Os manuscritos traziam mensagens de carinho e gratidão, sinalizando um passado sofrido na infância. No período das festas de Natal, Amanda afirmou nunca ter recebido presentes como os entregues por “Tia Delma”, como ela a chamava.
— Obrigada por existir no mundo como uma heroína para tentar acabar com o monstro violência. (…) Mesmo eu tendo ainda medo, sei que é boa e eu já te amo muito (…) Foi um conto de fadas para mim. Nunca tive uma cestinha de Natal. Nunca ninguém fez por mim o que você fez por mim — declarou em manuscritos preenchidos com desenhos de coração e personagens infantis.
“Karol” também relatou à época que havia tido um filho fruto dos abusos, e que o bebê havia ficado com o pai.
— Me fez imaginar como tá meu bebê. Também me fez sentir culpa de tá feliz aqui com você, sendo bem tratada, me divertindo, enquanto eu larguei ele lá com meu pai — disse.
A PRISÃO EM SANTA CATARINA
Amanda foi presa em flagrante pela Polícia Civil na última terça-feira (2), no distrito de Pirabeiraba, em Joinville (SC), sob a suspeita de estelionato e falsa identidade. Segundo as investigações, ela teria passado 14 meses vivendo como filha adotiva de uma família local, se passando por uma adolescente de 12 anos.
Desta vez a suspeita usava o nome falso “Gabriele”. Ela confessou o crime em depoimento e foi encaminhada ao Presídio Regional de Joinville. Para justificar a aparência de adulta, “Gabriele” mentia dizendo ser autista e alegava ter sido forçada por um pai abusador a usar hormônios na infância, com a finalidade de prostituí-la.
A suspeita também andava sem documentos e convenceu os falsos pais a não a matricularem na escola, argumentando que seu suposto pai abusador poderia localizá-la.

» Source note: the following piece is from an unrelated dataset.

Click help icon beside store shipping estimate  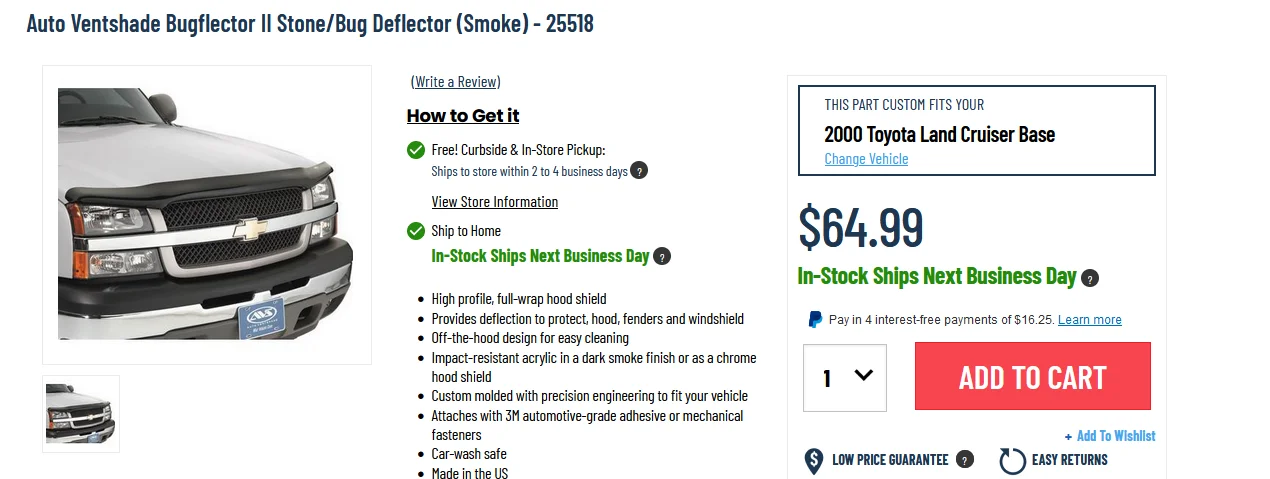coord(639,171)
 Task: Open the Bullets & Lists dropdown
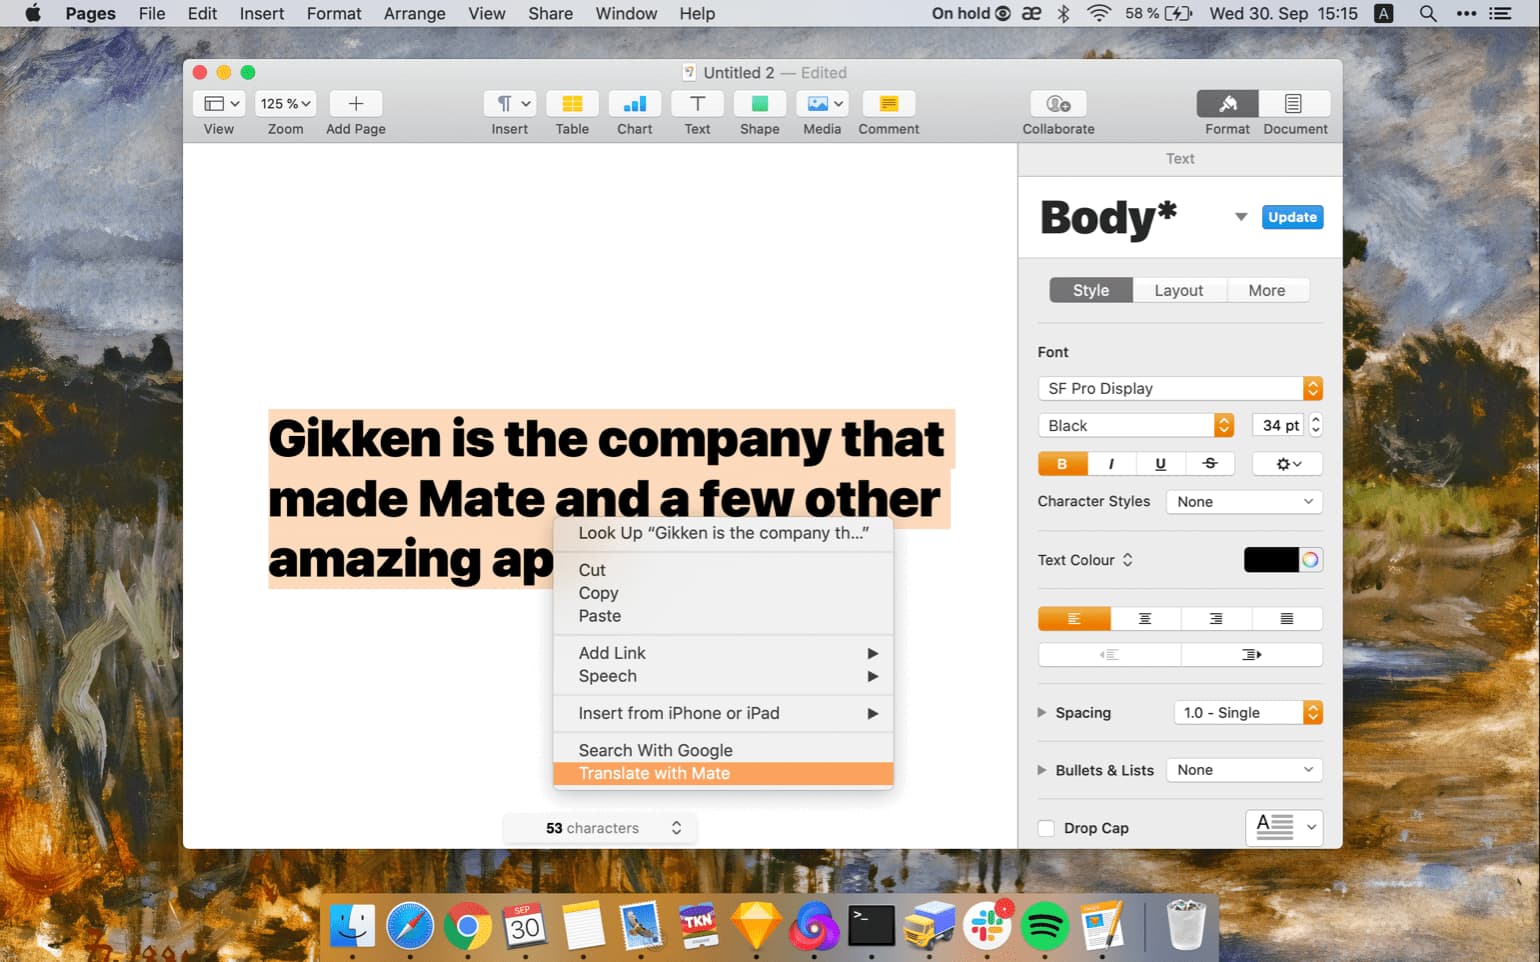(x=1243, y=769)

Os novos pais chegaram a organizar uma festa de aniversário de 12 anos para ela, deram-lhe remédios para obesidade e demonstraram interesse em oficializar a adoção.
O golpe foi descoberto após a denúncia de um parente da família, que levou as vítimas a procurarem a 6ª Delegacia de Polícia de Joinville. A investigação policial revelou que a suspeita já tinha aplicado o mesmo golpe uma série de vezes, com passagens por São Paulo, Rio de Janeiro, Minas Gerais, Rio Grande do Sul e Goiás.